TASK DESCRIPTION — Reproduce every line of the listing below verbatim, leaving out the pictures.
-=-=-=-=-
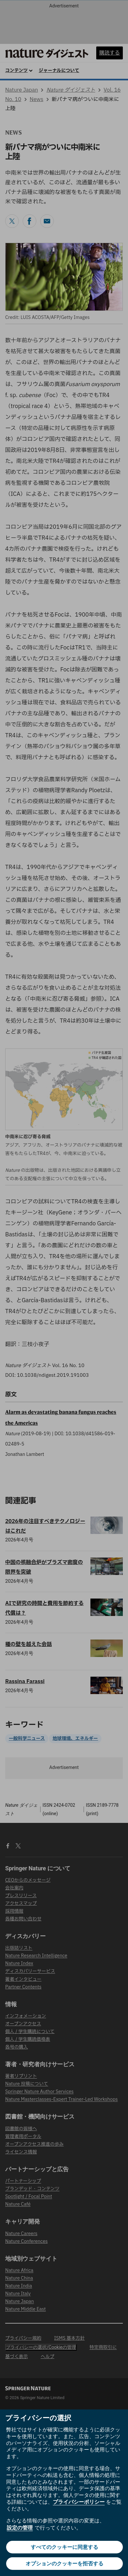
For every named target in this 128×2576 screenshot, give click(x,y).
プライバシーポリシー (79, 2502)
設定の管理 (20, 2528)
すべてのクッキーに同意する (64, 2547)
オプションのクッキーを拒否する (64, 2564)
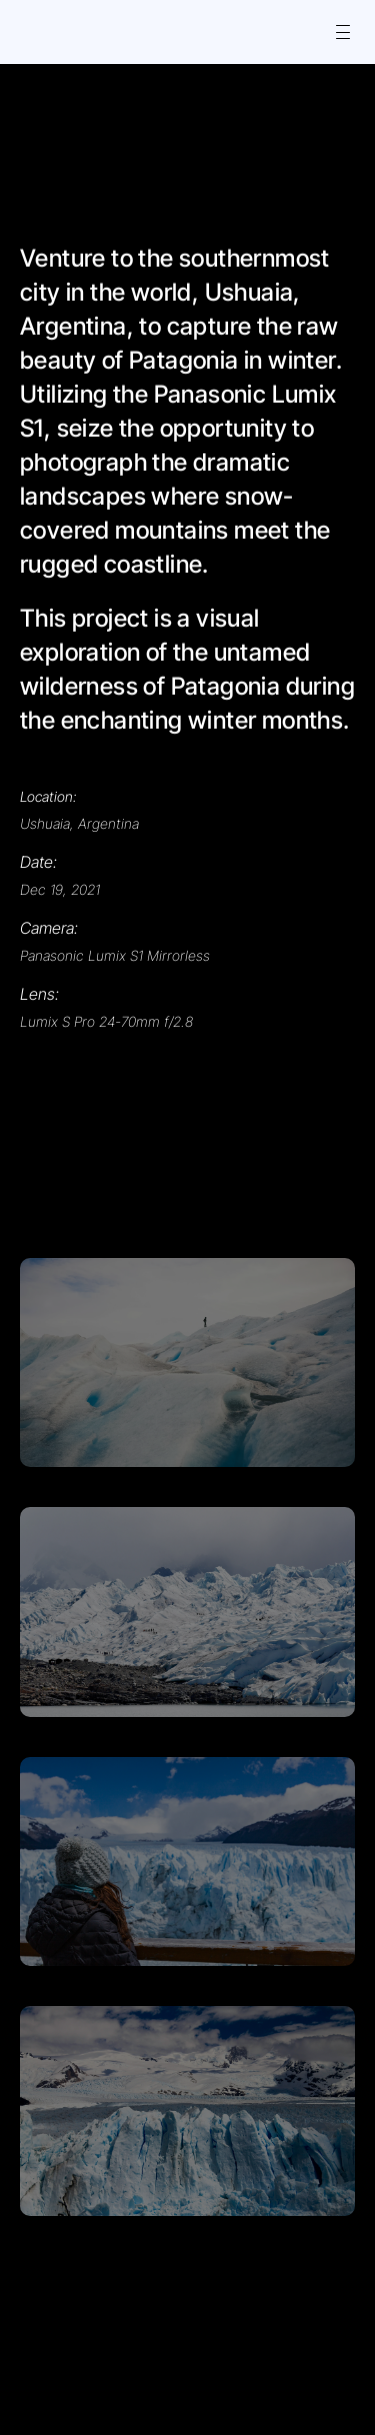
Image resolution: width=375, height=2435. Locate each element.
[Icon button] (42, 32)
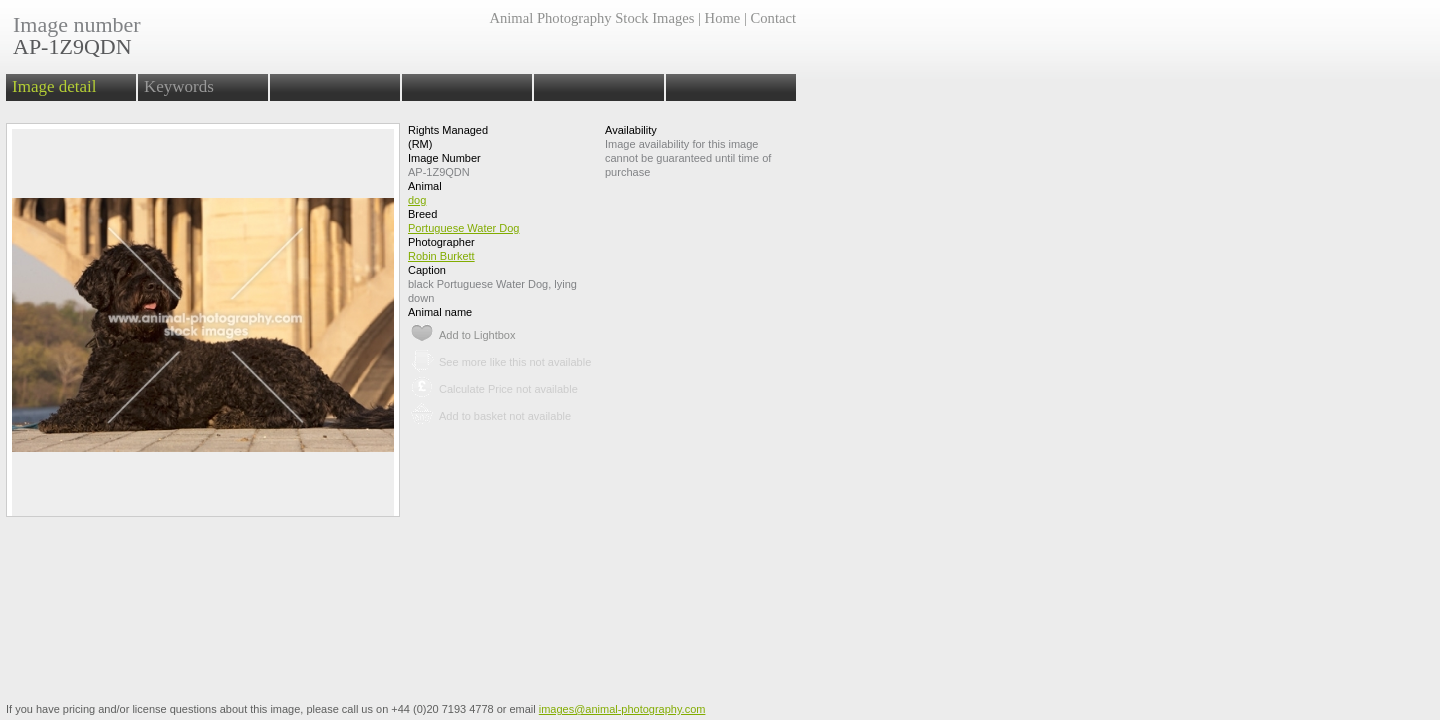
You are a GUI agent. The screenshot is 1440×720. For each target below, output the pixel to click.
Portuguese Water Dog (463, 228)
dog (417, 200)
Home (723, 18)
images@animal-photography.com (622, 709)
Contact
-=-=-=-=-
CORRECT ANSWER —
For every named target in this 128×2576 screenshot, give click(x,y).
プライバシーポリシー (79, 2502)
設定の管理 (20, 2528)
すべてのクッキーに同意する (64, 2547)
オプションのクッキーを拒否する (64, 2564)
Image resolution: width=375, height=2435. Locate each element.
[Icon button] (42, 32)
You are a GUI agent. The screenshot is 1440×720. For each target below, output the pixel to click.
Portuguese Water Dog (463, 228)
dog (417, 200)
Home (723, 18)
images@animal-photography.com (622, 709)
Contact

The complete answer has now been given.